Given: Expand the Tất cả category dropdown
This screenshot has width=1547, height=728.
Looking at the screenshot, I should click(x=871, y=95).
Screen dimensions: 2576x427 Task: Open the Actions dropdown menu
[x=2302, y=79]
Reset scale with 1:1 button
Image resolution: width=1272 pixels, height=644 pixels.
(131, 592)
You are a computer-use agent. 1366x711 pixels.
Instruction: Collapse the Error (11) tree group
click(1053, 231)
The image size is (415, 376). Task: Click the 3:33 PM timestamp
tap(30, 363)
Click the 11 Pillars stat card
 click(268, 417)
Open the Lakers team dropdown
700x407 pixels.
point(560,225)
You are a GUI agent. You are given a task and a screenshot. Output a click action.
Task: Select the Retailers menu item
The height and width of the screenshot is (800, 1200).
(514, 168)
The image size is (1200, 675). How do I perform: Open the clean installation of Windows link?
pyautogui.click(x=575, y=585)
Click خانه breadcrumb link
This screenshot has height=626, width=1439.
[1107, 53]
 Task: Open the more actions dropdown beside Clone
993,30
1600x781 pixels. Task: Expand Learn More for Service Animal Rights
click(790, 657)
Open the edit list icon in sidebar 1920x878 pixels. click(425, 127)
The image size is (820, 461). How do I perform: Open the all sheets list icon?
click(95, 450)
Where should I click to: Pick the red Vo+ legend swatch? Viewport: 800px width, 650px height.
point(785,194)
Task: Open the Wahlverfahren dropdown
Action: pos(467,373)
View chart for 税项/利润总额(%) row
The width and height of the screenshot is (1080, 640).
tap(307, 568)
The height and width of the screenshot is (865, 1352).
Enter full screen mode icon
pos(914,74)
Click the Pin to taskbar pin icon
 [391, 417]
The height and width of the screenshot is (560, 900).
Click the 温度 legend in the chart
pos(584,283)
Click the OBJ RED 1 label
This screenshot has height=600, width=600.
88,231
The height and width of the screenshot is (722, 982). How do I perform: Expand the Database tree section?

.....

PROBLEM REQUIREMENTS -
For the listing above, print only the lines starting at the line containing "The image size is (1200, 675)." and ending at the line containing "The height and width of the screenshot is (865, 1352).", exactly, both included.

TASK ANSWER -
The image size is (1200, 675). How do I perform: Open the clean installation of Windows link?
pyautogui.click(x=575, y=585)
Click خانه breadcrumb link
This screenshot has height=626, width=1439.
[1107, 53]
 Task: Open the more actions dropdown beside Clone
993,30
1600x781 pixels. Task: Expand Learn More for Service Animal Rights
click(790, 657)
Open the edit list icon in sidebar 1920x878 pixels. click(425, 127)
The image size is (820, 461). How do I perform: Open the all sheets list icon?
click(95, 450)
Where should I click to: Pick the red Vo+ legend swatch? Viewport: 800px width, 650px height.
point(785,194)
Task: Open the Wahlverfahren dropdown
Action: pos(467,373)
View chart for 税项/利润总额(%) row
The width and height of the screenshot is (1080, 640).
tap(307, 568)
The height and width of the screenshot is (865, 1352).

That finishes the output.